Closest Facility could generate all the routes at once but only if it is known that the destinations are all paired with their closest origin. If they aren't, or it is unknown, it wouldn't work on the global dataset. However you could split the origin and destination pairs into their own files (ie 20 of each) in which case each CF analysis would only be looking at one possible origin, so all the matching destinations would be paired. That gets you down to 20 solves instead of 2000, but still might warrant an script/model/iterator. In a model you could also use selections instead of actually splitting the file (select > make feature layer > input to CF solver).

Once you've generated your routes and got them exported and all in a single file, they'd need to be given the goods quantity attribute via a Join or some other method.

With that done, you can look at your second part. This part basically becomes the same solution I gave at this question. You can Intersect the route layer with the road network layer (or rather the source of it, not the edges layer in the NDS).

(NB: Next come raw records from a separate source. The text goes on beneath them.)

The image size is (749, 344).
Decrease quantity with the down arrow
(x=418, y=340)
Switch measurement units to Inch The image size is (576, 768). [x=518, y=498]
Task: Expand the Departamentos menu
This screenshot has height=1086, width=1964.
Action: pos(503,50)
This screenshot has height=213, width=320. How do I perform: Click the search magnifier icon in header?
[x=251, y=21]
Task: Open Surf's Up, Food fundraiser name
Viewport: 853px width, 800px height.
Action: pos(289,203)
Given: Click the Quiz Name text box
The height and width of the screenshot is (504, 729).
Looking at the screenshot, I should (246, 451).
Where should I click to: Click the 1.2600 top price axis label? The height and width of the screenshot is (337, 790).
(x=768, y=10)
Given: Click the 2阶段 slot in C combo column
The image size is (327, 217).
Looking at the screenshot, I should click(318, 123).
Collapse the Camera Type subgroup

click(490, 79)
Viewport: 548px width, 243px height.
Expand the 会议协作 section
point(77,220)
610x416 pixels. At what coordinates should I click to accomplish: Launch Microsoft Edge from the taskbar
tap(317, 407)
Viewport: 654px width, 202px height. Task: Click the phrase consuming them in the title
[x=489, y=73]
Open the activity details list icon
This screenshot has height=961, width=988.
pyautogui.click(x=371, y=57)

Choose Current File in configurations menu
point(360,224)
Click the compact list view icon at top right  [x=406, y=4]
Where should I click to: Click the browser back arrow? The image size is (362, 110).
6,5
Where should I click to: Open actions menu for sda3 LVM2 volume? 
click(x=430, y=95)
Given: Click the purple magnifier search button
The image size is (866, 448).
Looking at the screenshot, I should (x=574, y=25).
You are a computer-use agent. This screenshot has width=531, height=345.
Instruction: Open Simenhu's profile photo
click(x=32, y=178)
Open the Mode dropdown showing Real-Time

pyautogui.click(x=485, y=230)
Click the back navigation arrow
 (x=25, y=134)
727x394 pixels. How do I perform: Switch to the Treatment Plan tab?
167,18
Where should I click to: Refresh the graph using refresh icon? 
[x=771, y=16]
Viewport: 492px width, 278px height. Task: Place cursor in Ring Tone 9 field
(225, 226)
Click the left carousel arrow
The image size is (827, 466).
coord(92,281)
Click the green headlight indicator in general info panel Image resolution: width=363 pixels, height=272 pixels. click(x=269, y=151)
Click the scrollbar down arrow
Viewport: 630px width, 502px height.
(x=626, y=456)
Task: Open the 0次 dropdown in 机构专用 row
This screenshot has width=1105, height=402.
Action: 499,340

You end up with each network segment being duplicated once for each route that passes over it. Then you run Summary Statistics on that result, with network segment ID as a Case field and goods quantity as a Statistic field with Sum method. The result is a table with segment ID, total goods passing over that segment, and a frequency count of the number of routes that pass over that segment. The table can be joined back to the roads (or a select export of them) to symbolize the segments by number of routes using it or the quantity of goods (or both).